Purpose: The purposes of this study were (1) to determine the current population-based mortality rate for the surgical treatment of abdominal aortic aneurysms (AAA) in Michigan, (2) to document changes in mortality rates over 11 years, and (3) to identify risk factors for operative mortality.
Methods: A statewide database provided clinical information on all Michigan hospital admissions with a diagnosis of AAA from 1980 to 1990. The mortality rate analysis included all admissions with a primary diagnosis of AAA that underwent repair. Determination of diagnoses and comorbidities were based on International Classification of Diseases-ninth revision-Clinical Modification codes.

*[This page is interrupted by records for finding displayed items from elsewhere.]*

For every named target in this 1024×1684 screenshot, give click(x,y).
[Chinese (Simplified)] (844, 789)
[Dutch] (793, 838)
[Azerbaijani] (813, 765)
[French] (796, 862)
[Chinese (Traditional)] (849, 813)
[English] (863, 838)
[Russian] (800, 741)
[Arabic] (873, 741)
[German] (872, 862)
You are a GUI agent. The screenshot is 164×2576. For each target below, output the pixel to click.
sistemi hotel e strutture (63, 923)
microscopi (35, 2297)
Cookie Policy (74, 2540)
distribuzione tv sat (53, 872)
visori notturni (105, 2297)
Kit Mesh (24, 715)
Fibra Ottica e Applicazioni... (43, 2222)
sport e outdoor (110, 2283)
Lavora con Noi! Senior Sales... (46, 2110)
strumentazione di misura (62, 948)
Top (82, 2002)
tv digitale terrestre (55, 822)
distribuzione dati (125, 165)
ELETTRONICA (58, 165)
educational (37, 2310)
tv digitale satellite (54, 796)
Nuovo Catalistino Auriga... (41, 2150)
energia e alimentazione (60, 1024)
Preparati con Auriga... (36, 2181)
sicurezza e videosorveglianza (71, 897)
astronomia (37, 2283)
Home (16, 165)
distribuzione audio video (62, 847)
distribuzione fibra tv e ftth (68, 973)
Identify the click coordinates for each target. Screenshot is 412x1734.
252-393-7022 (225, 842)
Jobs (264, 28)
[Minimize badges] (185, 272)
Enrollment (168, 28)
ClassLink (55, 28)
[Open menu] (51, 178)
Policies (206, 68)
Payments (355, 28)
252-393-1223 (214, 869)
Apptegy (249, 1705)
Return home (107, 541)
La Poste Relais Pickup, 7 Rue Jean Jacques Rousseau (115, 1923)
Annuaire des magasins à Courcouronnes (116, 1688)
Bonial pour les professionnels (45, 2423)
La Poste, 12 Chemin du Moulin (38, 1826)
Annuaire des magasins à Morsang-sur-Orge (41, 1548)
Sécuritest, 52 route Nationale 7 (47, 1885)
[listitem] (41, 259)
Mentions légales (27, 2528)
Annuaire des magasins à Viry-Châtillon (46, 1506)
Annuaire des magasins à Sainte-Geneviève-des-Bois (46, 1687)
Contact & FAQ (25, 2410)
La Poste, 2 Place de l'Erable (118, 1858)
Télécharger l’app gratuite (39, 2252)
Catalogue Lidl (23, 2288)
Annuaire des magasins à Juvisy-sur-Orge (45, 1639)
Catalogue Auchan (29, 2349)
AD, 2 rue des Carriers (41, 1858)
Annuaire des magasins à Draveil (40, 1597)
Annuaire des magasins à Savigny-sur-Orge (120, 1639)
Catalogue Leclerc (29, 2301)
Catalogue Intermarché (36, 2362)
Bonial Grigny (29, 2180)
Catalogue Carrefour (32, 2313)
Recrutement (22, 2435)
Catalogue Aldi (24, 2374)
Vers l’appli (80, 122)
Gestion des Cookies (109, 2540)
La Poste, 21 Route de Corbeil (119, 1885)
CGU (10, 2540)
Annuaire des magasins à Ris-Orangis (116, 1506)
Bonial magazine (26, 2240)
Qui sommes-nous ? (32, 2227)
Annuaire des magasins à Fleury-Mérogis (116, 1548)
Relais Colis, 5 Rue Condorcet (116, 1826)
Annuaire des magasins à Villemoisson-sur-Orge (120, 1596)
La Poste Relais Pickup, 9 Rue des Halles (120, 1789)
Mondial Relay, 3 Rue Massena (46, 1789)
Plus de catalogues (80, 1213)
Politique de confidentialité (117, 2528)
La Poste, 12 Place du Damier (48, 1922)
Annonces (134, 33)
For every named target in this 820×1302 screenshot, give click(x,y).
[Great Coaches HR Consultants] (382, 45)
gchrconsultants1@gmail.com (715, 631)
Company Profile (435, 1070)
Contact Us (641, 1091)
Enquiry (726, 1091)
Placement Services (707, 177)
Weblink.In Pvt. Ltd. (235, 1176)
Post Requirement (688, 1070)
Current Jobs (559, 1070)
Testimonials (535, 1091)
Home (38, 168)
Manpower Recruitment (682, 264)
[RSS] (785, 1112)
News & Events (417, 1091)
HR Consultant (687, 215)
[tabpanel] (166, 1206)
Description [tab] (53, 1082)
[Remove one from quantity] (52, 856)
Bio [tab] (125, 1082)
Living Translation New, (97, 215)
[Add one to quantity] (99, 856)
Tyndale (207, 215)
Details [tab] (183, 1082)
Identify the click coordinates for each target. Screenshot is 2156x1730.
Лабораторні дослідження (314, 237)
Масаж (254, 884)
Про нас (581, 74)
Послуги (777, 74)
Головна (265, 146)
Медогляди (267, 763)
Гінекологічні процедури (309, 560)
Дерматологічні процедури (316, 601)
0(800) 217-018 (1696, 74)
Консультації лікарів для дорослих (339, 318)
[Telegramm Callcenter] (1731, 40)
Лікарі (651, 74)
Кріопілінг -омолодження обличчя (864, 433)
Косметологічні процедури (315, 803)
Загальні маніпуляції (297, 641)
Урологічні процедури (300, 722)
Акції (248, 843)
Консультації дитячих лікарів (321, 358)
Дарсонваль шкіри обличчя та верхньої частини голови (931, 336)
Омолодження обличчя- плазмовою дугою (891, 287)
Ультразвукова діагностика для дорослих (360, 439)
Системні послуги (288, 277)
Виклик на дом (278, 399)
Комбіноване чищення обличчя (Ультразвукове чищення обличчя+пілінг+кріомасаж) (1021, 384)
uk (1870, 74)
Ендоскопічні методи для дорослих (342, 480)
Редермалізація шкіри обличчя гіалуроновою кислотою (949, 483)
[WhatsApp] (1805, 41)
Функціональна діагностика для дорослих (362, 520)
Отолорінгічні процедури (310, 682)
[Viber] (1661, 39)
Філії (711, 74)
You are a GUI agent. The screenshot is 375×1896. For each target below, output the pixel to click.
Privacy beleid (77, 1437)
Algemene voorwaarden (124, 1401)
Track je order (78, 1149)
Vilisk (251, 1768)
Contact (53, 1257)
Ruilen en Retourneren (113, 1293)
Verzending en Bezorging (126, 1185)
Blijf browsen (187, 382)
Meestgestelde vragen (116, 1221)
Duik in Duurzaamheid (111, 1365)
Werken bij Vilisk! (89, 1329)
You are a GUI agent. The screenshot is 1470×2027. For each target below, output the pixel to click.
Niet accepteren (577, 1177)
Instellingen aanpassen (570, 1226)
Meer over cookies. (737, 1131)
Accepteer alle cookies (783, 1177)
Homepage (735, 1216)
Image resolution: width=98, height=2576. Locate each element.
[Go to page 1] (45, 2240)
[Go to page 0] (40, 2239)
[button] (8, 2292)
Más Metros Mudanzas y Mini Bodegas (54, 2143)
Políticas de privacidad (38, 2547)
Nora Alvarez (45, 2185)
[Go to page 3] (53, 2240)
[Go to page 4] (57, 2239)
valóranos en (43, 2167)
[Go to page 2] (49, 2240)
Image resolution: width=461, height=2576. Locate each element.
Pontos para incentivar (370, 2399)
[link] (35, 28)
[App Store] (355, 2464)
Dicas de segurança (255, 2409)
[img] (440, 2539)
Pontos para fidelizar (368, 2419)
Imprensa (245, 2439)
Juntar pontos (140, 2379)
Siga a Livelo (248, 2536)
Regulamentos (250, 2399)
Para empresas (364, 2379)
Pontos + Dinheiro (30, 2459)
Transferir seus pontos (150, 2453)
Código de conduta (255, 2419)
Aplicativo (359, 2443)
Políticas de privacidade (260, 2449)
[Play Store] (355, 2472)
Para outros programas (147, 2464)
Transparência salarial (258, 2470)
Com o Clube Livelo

Results: Conventional surgical repairs were performed on 8185 intact and 1829 ruptured AAA. Hospital mortality rates accompanying operation for intact AAA decreased from 13.6% in 1980 to 5.6% in 1990 (p < 0.001). Mortality rates over the 11 years averaged 10.7% in women and 6.8% in men (p < 0.001). Mortality rates averaged 10.7% in 4170 admissions of patients 70 years old or older and 4.2% in 4015 admissions of patients 69 years old or younger. Preexistent kidney failure was associated with an average mortality rate of 41.2% compared with 6.2% without this comorbidity. Preexistent dysrhythmia increased mortality rates from 6.6% to 13.6%. Uncomplicated hypertension, cerebrovascular disease, chronic obstructive pulmonary disease, diabetes, arterial occlusive disease, and ischemic heart disease in recent years were not associated with increased mortality rates. Hospitals with an annual volume of 21 or more intact AAA repairs had a surgical mortality rate of 6.2%, compared with 8.9% in hospitals with lower surgical volume (p < 0.001). Mortality rates for surgical repair of ruptured AAA averaged 49.8% and did not improve significantly over the 11 years studied.
Conclusion: Despite a dramatic drop in surgical mortality rates, repair of intact AAA remains a formidable undertaking. This population-based series documents a substantially higher mortality rate than most selected series. The unchanged mortality rate for ruptured AAA suggests that development of better algorithms to identify those AAA most apt to rupture and earlier intervention in those instances is likely to improve patient survival rates.